I think about my phone in the car, how it must be sending out a signal. How John will know how to find it online. We share an account.
Maybe they are already on the way!
Something about this thought feels strange. I don’t want it to feel strange and I fight against it.
They will come, won’t they?
Oh God… how it feels strange, a sudden alarm as I wonder about the log on the fire, and Nicole’s words and Evan’s behavior.
The man folds the paper carefully into the pocket of his flannel shirt.
“Sure thing!” he says with enthusiasm.
I feel relief, though it rests on shaky ground.
I talk myself through it. The man will go to town and call my family. He will check on my car and tell the police where I am. Maybe later today when he feels better about the trees we can leave Alice and he will drive me to town to get my car and fill it with gas from his tanks.

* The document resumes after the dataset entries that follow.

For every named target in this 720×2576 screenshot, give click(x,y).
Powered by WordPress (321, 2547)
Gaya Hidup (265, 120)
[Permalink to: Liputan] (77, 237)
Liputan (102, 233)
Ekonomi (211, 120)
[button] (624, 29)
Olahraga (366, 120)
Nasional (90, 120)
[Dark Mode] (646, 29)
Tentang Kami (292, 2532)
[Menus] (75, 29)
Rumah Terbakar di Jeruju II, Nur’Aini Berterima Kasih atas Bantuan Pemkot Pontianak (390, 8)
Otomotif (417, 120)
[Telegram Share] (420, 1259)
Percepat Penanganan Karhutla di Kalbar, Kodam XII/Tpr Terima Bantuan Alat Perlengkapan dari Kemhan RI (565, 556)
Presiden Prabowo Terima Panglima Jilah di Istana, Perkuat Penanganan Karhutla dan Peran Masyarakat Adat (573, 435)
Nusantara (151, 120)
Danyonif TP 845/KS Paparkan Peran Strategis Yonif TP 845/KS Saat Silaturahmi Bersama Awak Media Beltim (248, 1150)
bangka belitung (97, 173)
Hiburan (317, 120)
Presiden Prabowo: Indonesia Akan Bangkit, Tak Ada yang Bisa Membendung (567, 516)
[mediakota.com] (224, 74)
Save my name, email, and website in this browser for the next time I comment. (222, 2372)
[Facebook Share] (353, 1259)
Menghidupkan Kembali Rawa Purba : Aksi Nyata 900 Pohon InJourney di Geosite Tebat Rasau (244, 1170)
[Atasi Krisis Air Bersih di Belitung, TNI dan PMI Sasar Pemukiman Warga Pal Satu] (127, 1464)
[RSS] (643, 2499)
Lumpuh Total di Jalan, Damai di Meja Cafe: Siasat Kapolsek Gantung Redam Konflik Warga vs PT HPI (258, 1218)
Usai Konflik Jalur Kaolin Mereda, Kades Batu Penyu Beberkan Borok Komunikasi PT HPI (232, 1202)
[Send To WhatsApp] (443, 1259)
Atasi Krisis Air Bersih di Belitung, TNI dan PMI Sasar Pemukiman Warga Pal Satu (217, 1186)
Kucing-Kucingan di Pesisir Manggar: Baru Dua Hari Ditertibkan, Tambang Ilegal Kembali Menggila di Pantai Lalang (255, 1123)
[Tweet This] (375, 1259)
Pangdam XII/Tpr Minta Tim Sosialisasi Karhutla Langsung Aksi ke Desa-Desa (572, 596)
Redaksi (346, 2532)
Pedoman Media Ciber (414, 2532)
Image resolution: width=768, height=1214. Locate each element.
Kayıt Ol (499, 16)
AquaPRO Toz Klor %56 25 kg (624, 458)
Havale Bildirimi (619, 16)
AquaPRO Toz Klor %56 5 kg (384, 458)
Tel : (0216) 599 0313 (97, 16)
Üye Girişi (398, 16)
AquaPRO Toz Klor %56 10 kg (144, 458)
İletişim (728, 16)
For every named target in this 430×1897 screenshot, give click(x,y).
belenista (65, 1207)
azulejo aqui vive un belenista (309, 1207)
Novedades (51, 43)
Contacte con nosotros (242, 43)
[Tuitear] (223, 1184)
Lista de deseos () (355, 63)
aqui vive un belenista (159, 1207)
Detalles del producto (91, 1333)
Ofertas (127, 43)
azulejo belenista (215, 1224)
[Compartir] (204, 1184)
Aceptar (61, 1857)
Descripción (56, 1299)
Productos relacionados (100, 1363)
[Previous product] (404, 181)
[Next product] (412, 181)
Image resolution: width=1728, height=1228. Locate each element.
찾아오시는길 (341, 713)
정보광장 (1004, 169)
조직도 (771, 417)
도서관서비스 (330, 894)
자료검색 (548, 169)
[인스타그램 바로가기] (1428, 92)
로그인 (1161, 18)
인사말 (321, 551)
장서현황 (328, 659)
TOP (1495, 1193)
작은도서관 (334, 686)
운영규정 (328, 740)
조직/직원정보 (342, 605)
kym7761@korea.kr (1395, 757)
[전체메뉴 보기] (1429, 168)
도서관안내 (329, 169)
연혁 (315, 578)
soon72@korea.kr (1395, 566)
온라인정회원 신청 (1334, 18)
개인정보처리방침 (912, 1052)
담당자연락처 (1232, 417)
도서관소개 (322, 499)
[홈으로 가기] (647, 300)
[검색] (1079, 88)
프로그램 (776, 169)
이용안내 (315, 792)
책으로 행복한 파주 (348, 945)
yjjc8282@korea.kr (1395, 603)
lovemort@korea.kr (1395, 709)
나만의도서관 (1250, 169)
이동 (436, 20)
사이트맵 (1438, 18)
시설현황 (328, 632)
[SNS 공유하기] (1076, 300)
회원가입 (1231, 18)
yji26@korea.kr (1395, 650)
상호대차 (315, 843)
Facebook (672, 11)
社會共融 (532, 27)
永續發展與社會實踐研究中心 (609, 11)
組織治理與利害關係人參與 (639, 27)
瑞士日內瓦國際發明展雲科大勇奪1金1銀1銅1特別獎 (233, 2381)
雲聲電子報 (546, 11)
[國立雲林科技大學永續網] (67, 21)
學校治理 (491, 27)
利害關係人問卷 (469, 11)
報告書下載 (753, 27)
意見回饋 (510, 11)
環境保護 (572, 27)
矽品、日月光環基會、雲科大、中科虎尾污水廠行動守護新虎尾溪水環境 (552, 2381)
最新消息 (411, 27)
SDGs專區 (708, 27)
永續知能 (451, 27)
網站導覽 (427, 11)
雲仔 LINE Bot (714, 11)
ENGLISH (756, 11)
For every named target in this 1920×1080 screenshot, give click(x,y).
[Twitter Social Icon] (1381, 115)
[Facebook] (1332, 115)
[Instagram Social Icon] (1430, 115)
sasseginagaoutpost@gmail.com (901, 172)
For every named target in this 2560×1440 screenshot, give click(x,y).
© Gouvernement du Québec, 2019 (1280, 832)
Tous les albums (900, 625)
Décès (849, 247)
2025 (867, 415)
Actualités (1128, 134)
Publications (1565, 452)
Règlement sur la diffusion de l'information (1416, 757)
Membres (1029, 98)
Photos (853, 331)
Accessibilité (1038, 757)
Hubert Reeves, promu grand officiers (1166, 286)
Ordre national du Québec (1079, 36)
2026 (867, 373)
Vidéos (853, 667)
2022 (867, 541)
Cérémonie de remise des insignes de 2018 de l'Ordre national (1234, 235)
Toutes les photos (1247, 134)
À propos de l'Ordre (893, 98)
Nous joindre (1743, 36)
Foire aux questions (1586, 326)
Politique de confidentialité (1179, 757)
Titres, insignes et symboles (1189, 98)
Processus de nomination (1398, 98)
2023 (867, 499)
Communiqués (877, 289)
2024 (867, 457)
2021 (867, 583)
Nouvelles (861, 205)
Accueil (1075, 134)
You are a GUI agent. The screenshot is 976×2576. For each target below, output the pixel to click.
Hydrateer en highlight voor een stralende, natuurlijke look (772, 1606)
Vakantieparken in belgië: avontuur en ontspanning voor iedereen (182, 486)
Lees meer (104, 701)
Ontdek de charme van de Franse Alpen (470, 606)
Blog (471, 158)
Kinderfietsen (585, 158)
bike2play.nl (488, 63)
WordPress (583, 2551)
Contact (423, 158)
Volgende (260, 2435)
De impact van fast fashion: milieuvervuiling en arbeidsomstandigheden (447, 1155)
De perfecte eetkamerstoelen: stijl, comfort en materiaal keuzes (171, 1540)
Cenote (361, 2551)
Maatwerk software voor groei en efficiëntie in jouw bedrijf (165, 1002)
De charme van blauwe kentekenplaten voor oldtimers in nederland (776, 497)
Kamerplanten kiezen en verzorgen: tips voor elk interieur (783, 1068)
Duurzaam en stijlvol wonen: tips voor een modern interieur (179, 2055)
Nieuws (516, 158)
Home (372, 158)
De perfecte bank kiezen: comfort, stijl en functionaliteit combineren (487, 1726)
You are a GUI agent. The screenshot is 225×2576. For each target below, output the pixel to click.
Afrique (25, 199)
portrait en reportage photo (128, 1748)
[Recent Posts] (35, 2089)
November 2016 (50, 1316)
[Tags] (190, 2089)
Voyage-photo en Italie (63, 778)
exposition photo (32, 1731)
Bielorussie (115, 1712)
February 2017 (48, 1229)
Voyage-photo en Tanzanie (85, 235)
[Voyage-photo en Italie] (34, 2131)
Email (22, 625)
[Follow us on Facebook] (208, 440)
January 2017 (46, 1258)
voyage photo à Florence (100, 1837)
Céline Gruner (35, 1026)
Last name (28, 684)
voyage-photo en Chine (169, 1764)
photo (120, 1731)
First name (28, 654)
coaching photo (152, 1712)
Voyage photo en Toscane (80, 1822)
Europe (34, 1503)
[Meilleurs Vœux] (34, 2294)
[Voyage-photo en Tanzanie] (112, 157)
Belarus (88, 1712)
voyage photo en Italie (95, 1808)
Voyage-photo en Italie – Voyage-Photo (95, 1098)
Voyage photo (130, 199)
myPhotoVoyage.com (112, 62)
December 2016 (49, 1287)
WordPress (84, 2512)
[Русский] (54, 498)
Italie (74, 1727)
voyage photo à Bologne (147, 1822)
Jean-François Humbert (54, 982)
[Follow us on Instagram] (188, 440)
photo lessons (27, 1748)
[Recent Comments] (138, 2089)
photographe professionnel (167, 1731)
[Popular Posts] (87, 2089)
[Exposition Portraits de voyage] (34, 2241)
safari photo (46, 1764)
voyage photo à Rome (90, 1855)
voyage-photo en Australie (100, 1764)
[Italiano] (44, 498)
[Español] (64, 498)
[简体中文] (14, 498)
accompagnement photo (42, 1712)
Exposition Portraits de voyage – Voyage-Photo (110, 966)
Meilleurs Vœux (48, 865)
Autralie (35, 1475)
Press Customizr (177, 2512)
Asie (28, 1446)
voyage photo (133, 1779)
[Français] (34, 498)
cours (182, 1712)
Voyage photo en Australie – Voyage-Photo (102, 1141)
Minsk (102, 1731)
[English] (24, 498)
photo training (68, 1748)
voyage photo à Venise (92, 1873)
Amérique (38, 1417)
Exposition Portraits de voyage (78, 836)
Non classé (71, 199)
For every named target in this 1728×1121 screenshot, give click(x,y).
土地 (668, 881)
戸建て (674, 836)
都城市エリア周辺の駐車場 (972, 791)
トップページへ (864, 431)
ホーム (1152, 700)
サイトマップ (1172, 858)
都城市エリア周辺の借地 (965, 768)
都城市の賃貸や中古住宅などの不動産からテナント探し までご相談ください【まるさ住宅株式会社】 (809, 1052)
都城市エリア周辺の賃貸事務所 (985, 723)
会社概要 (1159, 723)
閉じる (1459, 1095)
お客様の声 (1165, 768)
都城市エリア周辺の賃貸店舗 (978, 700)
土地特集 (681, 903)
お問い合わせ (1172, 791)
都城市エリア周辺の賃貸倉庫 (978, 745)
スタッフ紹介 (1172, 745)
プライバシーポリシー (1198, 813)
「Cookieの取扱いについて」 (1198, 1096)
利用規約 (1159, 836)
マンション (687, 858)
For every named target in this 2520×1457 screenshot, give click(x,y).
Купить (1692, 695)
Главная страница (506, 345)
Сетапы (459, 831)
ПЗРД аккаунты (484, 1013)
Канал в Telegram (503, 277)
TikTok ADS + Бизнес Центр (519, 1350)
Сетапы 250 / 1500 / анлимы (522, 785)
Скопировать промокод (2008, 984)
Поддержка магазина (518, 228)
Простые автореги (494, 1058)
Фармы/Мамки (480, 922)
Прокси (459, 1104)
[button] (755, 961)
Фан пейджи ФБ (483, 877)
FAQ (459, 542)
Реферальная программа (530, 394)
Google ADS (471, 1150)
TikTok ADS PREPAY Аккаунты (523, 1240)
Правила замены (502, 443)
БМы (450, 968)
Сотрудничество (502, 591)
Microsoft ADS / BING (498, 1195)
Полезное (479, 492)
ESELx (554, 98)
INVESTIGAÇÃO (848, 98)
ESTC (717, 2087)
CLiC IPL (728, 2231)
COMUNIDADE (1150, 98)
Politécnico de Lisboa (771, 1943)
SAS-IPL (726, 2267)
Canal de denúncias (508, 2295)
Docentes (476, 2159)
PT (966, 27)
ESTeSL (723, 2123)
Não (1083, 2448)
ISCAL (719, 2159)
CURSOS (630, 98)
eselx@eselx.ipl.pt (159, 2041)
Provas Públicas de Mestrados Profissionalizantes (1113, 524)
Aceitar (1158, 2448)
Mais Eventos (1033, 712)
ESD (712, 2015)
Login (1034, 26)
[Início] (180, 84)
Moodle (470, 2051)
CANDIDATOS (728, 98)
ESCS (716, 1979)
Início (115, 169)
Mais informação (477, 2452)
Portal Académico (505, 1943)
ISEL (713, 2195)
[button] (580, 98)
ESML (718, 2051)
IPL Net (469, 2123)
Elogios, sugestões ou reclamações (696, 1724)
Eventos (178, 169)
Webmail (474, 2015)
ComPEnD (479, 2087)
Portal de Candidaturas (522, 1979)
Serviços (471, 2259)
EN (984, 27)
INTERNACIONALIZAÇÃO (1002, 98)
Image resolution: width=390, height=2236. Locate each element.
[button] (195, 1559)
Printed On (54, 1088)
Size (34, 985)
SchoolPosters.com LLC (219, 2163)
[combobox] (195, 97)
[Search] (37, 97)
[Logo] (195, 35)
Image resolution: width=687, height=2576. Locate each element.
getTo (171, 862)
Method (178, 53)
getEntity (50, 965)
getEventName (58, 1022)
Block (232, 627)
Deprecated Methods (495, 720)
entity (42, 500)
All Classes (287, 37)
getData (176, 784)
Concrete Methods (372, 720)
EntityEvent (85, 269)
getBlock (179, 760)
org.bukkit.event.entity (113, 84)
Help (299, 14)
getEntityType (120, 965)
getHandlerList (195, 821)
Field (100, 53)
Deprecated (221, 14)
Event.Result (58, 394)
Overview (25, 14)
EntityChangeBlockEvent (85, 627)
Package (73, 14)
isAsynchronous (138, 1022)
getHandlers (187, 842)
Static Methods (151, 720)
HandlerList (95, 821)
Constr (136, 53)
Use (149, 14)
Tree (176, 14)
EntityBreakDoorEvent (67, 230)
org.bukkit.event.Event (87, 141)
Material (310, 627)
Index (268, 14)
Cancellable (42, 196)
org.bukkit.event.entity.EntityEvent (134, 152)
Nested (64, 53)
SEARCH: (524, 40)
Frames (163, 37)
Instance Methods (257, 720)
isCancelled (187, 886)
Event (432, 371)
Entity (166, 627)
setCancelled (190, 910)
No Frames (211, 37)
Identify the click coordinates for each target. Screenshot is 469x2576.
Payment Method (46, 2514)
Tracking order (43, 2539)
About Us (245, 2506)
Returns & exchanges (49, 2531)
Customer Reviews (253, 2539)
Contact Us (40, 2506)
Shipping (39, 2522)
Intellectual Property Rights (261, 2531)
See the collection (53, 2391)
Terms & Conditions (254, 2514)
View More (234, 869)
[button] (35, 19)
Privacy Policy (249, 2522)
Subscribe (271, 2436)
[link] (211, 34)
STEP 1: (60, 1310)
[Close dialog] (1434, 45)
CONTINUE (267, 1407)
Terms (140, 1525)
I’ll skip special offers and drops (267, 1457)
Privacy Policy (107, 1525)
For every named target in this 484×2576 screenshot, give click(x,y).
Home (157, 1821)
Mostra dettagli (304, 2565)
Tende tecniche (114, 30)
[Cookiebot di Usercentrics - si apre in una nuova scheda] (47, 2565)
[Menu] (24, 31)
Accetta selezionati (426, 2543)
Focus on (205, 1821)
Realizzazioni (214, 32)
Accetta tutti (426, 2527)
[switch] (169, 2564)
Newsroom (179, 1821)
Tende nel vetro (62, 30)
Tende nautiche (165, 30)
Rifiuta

Maybe I can drive home myself.
Alice pulls a chair up to a cupboard.
“Do you like tea?” she asks me.
It takes me a moment to process her question. I am still adjusting to this new situation—not going to town. Not calling my family.
“Yes,” I say, finally.
“Look at all the kinds we have!” she says, opening the cupboard to reveal several canisters of loose leaf tea.
“Come here and pick one!” she demands.
And I obey.
“You can heat the water with the stove. The generator should have it working,” the man says.
I smell coffee so it must be his dead wife who liked tea. He wants me to have some now. Maybe he wants to put my mind at ease—because there is no need to worry. He will contact my family. They will come for me.
As he turns to leave the kitchen, a thought rushes in and I call after him.
“My purse!” I say. “Is it with my clothes?”
He shrugs. Ponders.
“I think you left it in the truck. I didn’t see it last night in the house.”
I can’t remember either, but it’s unlike me to leave my purse. I carried it with me into the storm.
“Can you bring it inside? Before you go?”
“Sure thing,” he says.
He leaves the room. Alice and I make tea. I listen for the door, for the man to return with my purse.
But the next sound I hear is the truck driving away.